For an easy way to get around in Burma and Yangon was no exception I hired a bicycle. I found my Hotel had bikes to hire or if there were none available ,another place close by would supply one for daily hire. The costs are negligable and I must say a good way to get around. Of course the "daily hire"price can depend on your bargaining skills. I always carried with me my small back/pack with my daily needs. Make sure that you wera a hat to protect you from the extreme heat of the sun.
DONOT carry your bag/handbag in the basket on the front of the bike.
There are public buses and pick-ups in Yangon but they seemed always overcrowded and in cases of pick up you needed strong muscles to keep balance in the vehicle's back!

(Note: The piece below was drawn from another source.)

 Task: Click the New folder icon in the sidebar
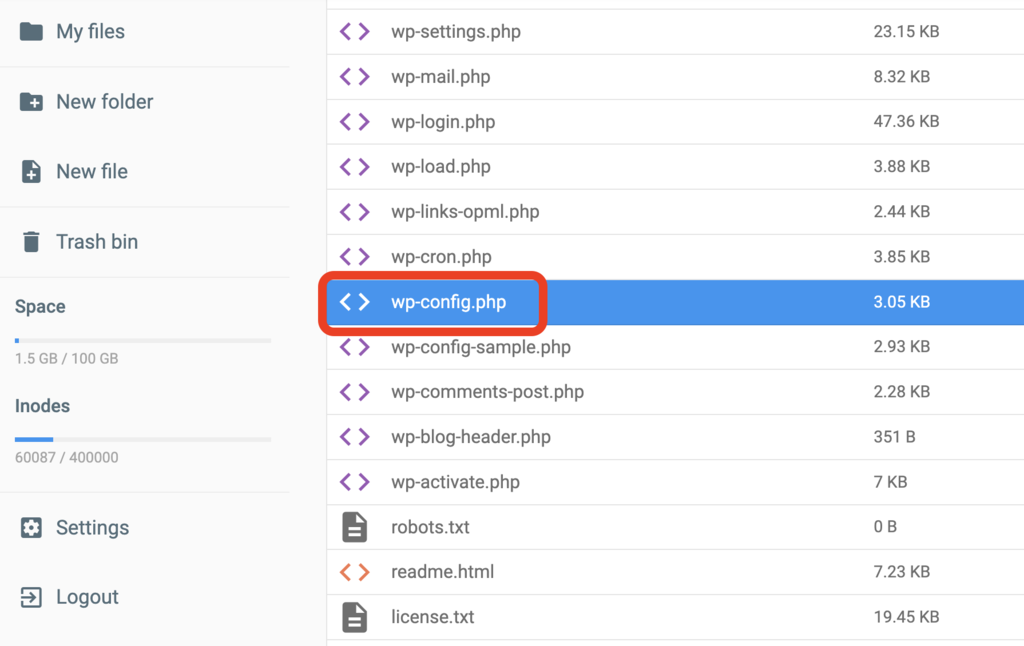click(x=30, y=101)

Taxis are available everywhere (even pirate ones), but like elsewhere they seem to charge whatever they want. Better negotiate before you get in or ask locals how much they pay for your specified distance.
Another alternative (but not cheaper) is bicycles. Romantic, slow and certainly recommended for short distances without heavy traffic.

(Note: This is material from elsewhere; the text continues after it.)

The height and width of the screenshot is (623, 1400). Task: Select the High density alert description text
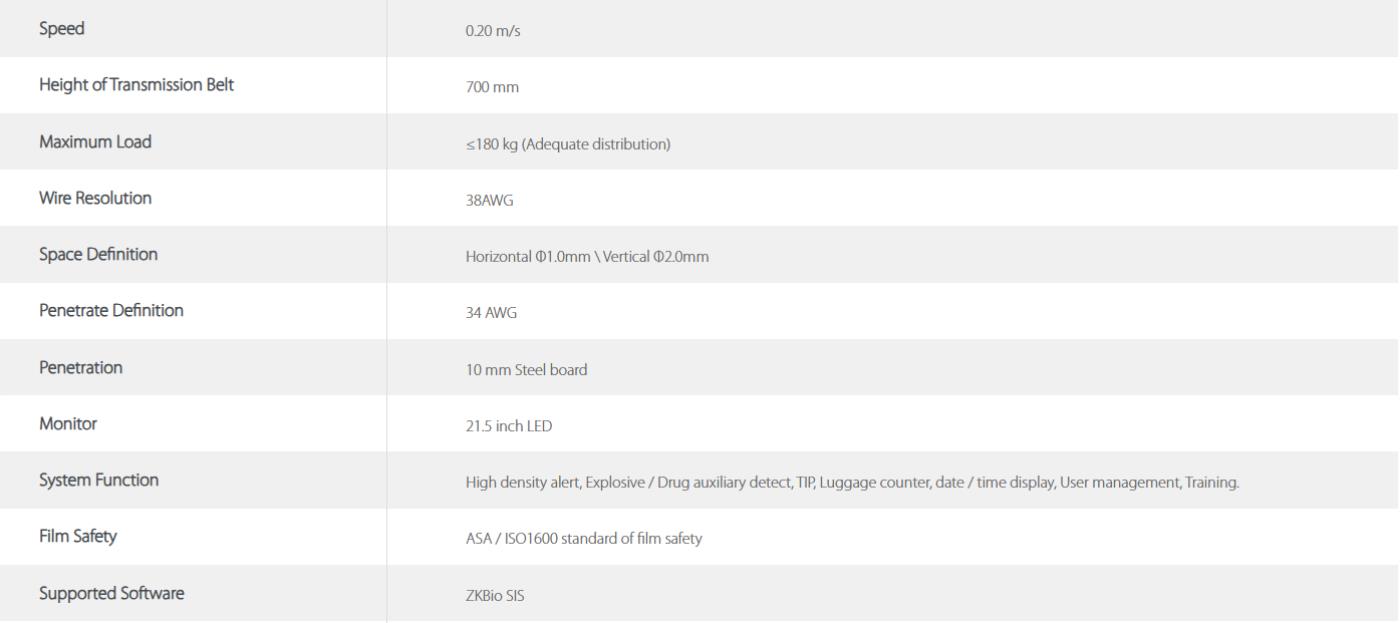tap(852, 483)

If you are arriving by air to Yangon, you can have your visa waiting for you at the airport, if you make the arrangements before hand. I have done this six times and five times it was done by miss eithwe at firstname.lastname@example.org it takes her about a week to organize it. and she send the approval by email to you and you can show it to the airlines at the time of departure whether it is singapore or bangkok or taipei or kunming or kolkata..also you dont have to stand in line, once inside immigration, a separate office is set up for visa on arrival and you fill in a form and within minutes they stamp the visa on your passport and you walk past the foreigners standing in line .. to the customs area.
if you have time to get your visa in your home country, well and good. i am almost always on the road or in such remote areas (even a cup of coffee is a luxury).. for me this works out perfectly. 20 for the visa to govt and 25 usd for the service. works out cheaper than the 100 usd my brother paid to get his visa in portland oregon through an agency..

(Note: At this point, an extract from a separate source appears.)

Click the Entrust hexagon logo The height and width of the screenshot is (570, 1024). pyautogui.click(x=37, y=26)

Give the rickshaw drivers a break and take them to get around. They're ridiculously cheap (about 100-1000 kyat) for up to all day. Plus, many of them speak English and can tell you a thing or two.
But private taxi is nice. I took a taxi out to the bridge in Mandalay (I'm too lazy to make a Manadalay page- sorry) and then he took me to a big monestary where i met a nice monk there who spoke English and almost convinced me to stay for a few months to do meditation.
These are my team leaders. Fun people eh? That's one of them using my compact powder to touch up his nose! (No, no...! If you're thinking what I think you're thinking, you're wrong. He was just trying to amuse us with his antics). Anyhow, not to sidetrack from the main topic i.e. Transportation, our main mode of transportation here were these mini-vans (or trucks? Gee, come to think about it, I don't quite know the exact word to label these vehicles...)! For guys, it's O.K., I suppose. But for us (ahem!) gals... it can be quite a challenge boarding these vehicles if you're wearing a dress.